[EXTRACT]:

>>>>

Question

The son is 22 years younger than his father, in 4 years the father is 3 times as old as the son. How old are father and son now? How many years ago was the father 12 times his son?​

Answer 1

Step-by-step explanation:

Let the son's present age be x years

$\therefore$ Father's present age = (x + 22) years.

Four years after:

Son's age = (x + 4)

Father's age = (x + 22 + 4) =(x + 26) years.

According to the given condition:

Father's age = 3 times the son's age

$\therefore \: x + 26 = 3(x + 4) \\ \therefore \: x + 26 = 3x + 12 \\ \therefore \: 26 - 12= 3x - x \\ \therefore \: 14= 2 x \\ \therefore \: x = \frac{14}{2} \\ \huge \red{ \boxed{ \therefore \: x = 7}} \\ \\ \implies \: x + 22 = 7 + 22 \\ \huge\red{ \boxed{ \therefore \:( x + 22)= 29}}$

Hence, now :

Father's age = 29 years

Son's age = 7 years.

<<<<

[WRITTEN PROBLEM 1]:
Please list every algebraic expression in terms of x that the age problem solution assigns to an age, along with the age each one stands for.
[WRITTEN PROBLEM 2]:
Pick up the age problem solution after its final line and carry it on.

[INFORMATION GIVEN]:
>>>>

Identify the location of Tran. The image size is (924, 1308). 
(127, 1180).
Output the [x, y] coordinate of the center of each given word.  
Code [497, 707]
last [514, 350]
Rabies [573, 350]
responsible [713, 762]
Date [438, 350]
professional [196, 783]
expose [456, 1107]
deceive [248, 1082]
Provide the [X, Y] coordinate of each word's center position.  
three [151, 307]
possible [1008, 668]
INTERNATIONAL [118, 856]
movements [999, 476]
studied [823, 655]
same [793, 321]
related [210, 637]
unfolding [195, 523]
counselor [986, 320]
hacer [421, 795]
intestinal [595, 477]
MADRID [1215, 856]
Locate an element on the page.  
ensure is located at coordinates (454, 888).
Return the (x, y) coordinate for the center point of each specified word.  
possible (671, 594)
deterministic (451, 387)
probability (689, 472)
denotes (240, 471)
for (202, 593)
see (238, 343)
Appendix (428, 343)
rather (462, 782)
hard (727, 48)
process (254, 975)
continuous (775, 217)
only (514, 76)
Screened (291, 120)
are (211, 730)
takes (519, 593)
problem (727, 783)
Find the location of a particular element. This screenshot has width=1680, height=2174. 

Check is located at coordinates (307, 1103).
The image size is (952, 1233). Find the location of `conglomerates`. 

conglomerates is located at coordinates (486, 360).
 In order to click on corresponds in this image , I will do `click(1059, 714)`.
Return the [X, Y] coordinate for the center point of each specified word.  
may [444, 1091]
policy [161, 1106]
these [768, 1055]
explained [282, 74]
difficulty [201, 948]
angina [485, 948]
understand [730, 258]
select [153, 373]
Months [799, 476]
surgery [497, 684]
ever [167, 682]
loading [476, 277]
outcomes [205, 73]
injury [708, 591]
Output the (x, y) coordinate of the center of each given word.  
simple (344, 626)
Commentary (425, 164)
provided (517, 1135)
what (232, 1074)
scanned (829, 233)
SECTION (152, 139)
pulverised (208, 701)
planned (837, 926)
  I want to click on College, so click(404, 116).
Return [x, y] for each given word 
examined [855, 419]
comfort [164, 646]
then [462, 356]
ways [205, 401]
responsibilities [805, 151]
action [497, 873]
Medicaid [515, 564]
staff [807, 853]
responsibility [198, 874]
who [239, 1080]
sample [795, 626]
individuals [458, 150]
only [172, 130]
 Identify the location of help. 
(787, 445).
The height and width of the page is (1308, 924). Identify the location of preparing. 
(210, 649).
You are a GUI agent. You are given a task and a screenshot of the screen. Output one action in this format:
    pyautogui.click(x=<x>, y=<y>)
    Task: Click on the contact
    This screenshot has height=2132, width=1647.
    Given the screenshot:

<<<<

[ANSWER 1]:
- x: the son's present age
- x + 22: the father's present age
- x + 4: the son's age four years later
- x + 26: the father's age four years later

[ANSWER 2]:
Let us move to the next part of the question:

Let y years ago father's age was 12 times his son.

y years ago

son's age = (7 - y) years

Father's age = (29 - y) years

$\therefore\: 29 - y = 12(7 - y)\\\\\therefore\: 29 - y = 84 - 12y\\\\\therefore\: 12 y - y = 84 - 29\\\\\therefore\: 11y = 55\\\\\therefore\: y = \frac{55}{11}\\\\\huge\orange{\boxed {\therefore\: y = 5}}$

Thus, 5 years ago father's age was 12 times than his son.

Answer 2

Answer:

Step-by-step explanation:

Let son's age be x

Let father's age be y

Presently,

y-x =22...... First equation

In 4 years time,

y+4=3(x+4)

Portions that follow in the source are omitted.